> **Work to be completed**
Copy each of the following items word for word, in the order given.

> **Data in this exercise**

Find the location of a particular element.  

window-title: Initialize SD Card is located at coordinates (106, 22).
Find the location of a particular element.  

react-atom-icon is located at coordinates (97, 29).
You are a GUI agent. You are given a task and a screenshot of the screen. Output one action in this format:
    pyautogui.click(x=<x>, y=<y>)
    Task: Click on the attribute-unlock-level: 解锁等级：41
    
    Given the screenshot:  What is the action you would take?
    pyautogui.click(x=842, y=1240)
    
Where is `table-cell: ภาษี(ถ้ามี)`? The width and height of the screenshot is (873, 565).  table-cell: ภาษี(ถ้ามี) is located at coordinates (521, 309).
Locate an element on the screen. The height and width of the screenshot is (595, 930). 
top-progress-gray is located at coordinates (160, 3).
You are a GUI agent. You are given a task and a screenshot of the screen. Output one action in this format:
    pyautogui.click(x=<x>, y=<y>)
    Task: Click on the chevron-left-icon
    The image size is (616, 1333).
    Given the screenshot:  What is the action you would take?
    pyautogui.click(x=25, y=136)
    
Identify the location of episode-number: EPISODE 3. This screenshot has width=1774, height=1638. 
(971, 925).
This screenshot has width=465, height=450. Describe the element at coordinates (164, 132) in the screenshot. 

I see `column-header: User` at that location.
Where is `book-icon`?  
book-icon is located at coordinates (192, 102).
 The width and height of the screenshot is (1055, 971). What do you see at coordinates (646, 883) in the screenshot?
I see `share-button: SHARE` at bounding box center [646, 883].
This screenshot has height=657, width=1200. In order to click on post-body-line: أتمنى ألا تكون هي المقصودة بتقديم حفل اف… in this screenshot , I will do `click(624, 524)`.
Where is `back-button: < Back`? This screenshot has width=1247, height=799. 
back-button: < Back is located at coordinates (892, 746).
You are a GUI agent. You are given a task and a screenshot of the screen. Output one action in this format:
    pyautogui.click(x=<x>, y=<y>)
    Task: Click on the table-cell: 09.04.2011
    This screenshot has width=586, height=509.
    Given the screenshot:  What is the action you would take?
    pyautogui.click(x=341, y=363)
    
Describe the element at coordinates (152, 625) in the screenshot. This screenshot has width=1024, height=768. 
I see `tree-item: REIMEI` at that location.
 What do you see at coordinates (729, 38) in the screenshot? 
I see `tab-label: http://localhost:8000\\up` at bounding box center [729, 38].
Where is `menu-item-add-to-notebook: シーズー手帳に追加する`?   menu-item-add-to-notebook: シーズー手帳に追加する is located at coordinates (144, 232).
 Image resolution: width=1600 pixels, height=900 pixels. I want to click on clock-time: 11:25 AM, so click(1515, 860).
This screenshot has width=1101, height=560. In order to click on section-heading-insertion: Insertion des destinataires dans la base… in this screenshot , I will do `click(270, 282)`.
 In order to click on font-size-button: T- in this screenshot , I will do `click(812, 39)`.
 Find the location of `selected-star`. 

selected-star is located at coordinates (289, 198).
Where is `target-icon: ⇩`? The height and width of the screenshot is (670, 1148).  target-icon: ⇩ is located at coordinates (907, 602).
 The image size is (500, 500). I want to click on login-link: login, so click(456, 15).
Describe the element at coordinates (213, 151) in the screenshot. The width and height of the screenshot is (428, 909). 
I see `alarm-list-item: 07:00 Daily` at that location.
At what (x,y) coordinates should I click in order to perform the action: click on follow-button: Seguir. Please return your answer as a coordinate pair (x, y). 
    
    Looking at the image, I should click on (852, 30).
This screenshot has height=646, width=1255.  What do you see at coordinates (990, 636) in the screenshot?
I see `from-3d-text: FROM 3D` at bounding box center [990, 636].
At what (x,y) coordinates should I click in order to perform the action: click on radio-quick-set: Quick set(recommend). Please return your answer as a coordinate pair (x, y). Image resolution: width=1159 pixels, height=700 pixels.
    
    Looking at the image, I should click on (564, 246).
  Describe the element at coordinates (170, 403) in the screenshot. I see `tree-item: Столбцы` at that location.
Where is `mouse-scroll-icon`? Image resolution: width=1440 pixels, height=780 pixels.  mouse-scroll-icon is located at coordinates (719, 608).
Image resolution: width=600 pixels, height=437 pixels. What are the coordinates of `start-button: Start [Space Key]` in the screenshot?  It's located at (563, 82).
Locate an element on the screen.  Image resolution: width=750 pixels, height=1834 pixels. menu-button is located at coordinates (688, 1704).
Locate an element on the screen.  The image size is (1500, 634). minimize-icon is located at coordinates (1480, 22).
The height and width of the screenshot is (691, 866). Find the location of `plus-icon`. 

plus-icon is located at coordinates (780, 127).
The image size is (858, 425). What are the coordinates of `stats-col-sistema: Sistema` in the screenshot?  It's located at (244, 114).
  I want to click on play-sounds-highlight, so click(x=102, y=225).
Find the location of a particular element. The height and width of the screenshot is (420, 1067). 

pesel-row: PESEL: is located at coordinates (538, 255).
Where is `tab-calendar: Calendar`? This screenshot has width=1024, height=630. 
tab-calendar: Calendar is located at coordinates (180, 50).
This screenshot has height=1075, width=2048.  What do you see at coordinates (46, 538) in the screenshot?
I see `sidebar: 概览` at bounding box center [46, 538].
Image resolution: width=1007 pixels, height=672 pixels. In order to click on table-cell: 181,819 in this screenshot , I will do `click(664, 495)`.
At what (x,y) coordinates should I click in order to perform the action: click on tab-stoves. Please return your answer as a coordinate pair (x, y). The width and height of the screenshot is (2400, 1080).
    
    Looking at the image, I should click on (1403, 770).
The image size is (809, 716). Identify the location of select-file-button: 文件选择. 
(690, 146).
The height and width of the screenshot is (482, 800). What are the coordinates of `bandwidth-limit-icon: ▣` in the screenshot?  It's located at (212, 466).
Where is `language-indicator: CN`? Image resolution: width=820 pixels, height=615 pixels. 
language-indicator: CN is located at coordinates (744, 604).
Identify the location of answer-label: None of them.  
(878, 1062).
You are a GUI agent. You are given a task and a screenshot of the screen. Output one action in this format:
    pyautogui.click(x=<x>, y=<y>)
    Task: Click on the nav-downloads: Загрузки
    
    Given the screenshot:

> **Reply to the task**
Find the location of a particular element.  

window-title: Initialize SD Card is located at coordinates (106, 22).
Find the location of a particular element.  

react-atom-icon is located at coordinates (97, 29).
You are a GUI agent. You are given a task and a screenshot of the screen. Output one action in this format:
    pyautogui.click(x=<x>, y=<y>)
    Task: Click on the attribute-unlock-level: 解锁等级：41
    
    Given the screenshot:  What is the action you would take?
    pyautogui.click(x=842, y=1240)
    
Where is `table-cell: ภาษี(ถ้ามี)`? The width and height of the screenshot is (873, 565).  table-cell: ภาษี(ถ้ามี) is located at coordinates (521, 309).
Locate an element on the screen. The height and width of the screenshot is (595, 930). 
top-progress-gray is located at coordinates (160, 3).
You are a GUI agent. You are given a task and a screenshot of the screen. Output one action in this format:
    pyautogui.click(x=<x>, y=<y>)
    Task: Click on the chevron-left-icon
    The image size is (616, 1333).
    Given the screenshot:  What is the action you would take?
    pyautogui.click(x=25, y=136)
    
Identify the location of episode-number: EPISODE 3. This screenshot has width=1774, height=1638. 
(971, 925).
This screenshot has width=465, height=450. Describe the element at coordinates (164, 132) in the screenshot. 

I see `column-header: User` at that location.
Where is `book-icon`?  
book-icon is located at coordinates (192, 102).
 The width and height of the screenshot is (1055, 971). What do you see at coordinates (646, 883) in the screenshot?
I see `share-button: SHARE` at bounding box center [646, 883].
This screenshot has height=657, width=1200. In order to click on post-body-line: أتمنى ألا تكون هي المقصودة بتقديم حفل اف… in this screenshot , I will do `click(624, 524)`.
Where is `back-button: < Back`? This screenshot has width=1247, height=799. 
back-button: < Back is located at coordinates (892, 746).
You are a GUI agent. You are given a task and a screenshot of the screen. Output one action in this format:
    pyautogui.click(x=<x>, y=<y>)
    Task: Click on the table-cell: 09.04.2011
    This screenshot has width=586, height=509.
    Given the screenshot:  What is the action you would take?
    pyautogui.click(x=341, y=363)
    
Describe the element at coordinates (152, 625) in the screenshot. This screenshot has width=1024, height=768. 
I see `tree-item: REIMEI` at that location.
 What do you see at coordinates (729, 38) in the screenshot? 
I see `tab-label: http://localhost:8000\\up` at bounding box center [729, 38].
Where is `menu-item-add-to-notebook: シーズー手帳に追加する`?   menu-item-add-to-notebook: シーズー手帳に追加する is located at coordinates (144, 232).
 Image resolution: width=1600 pixels, height=900 pixels. I want to click on clock-time: 11:25 AM, so click(1515, 860).
This screenshot has width=1101, height=560. In order to click on section-heading-insertion: Insertion des destinataires dans la base… in this screenshot , I will do `click(270, 282)`.
 In order to click on font-size-button: T- in this screenshot , I will do `click(812, 39)`.
 Find the location of `selected-star`. 

selected-star is located at coordinates (289, 198).
Where is `target-icon: ⇩`? The height and width of the screenshot is (670, 1148).  target-icon: ⇩ is located at coordinates (907, 602).
 The image size is (500, 500). I want to click on login-link: login, so click(456, 15).
Describe the element at coordinates (213, 151) in the screenshot. The width and height of the screenshot is (428, 909). 
I see `alarm-list-item: 07:00 Daily` at that location.
At what (x,y) coordinates should I click in order to perform the action: click on follow-button: Seguir. Please return your answer as a coordinate pair (x, y). 
    
    Looking at the image, I should click on (852, 30).
This screenshot has height=646, width=1255.  What do you see at coordinates (990, 636) in the screenshot?
I see `from-3d-text: FROM 3D` at bounding box center [990, 636].
At what (x,y) coordinates should I click in order to perform the action: click on radio-quick-set: Quick set(recommend). Please return your answer as a coordinate pair (x, y). Image resolution: width=1159 pixels, height=700 pixels.
    
    Looking at the image, I should click on (564, 246).
  Describe the element at coordinates (170, 403) in the screenshot. I see `tree-item: Столбцы` at that location.
Where is `mouse-scroll-icon`? Image resolution: width=1440 pixels, height=780 pixels.  mouse-scroll-icon is located at coordinates (719, 608).
Image resolution: width=600 pixels, height=437 pixels. What are the coordinates of `start-button: Start [Space Key]` in the screenshot?  It's located at (563, 82).
Locate an element on the screen.  Image resolution: width=750 pixels, height=1834 pixels. menu-button is located at coordinates (688, 1704).
Locate an element on the screen.  The image size is (1500, 634). minimize-icon is located at coordinates (1480, 22).
The height and width of the screenshot is (691, 866). Find the location of `plus-icon`. 

plus-icon is located at coordinates (780, 127).
The image size is (858, 425). What are the coordinates of `stats-col-sistema: Sistema` in the screenshot?  It's located at (244, 114).
  I want to click on play-sounds-highlight, so click(x=102, y=225).
Find the location of a particular element. The height and width of the screenshot is (420, 1067). 

pesel-row: PESEL: is located at coordinates (538, 255).
Where is `tab-calendar: Calendar`? This screenshot has width=1024, height=630. 
tab-calendar: Calendar is located at coordinates (180, 50).
This screenshot has height=1075, width=2048.  What do you see at coordinates (46, 538) in the screenshot?
I see `sidebar: 概览` at bounding box center [46, 538].
Image resolution: width=1007 pixels, height=672 pixels. In order to click on table-cell: 181,819 in this screenshot , I will do `click(664, 495)`.
At what (x,y) coordinates should I click in order to perform the action: click on tab-stoves. Please return your answer as a coordinate pair (x, y). The width and height of the screenshot is (2400, 1080).
    
    Looking at the image, I should click on (1403, 770).
The image size is (809, 716). Identify the location of select-file-button: 文件选择. 
(690, 146).
The height and width of the screenshot is (482, 800). What are the coordinates of `bandwidth-limit-icon: ▣` in the screenshot?  It's located at (212, 466).
Where is `language-indicator: CN`? Image resolution: width=820 pixels, height=615 pixels. 
language-indicator: CN is located at coordinates (744, 604).
Identify the location of answer-label: None of them.  
(878, 1062).
You are a GUI agent. You are given a task and a screenshot of the screen. Output one action in this format:
    pyautogui.click(x=<x>, y=<y>)
    Task: Click on the nav-downloads: Загрузки
    
    Given the screenshot:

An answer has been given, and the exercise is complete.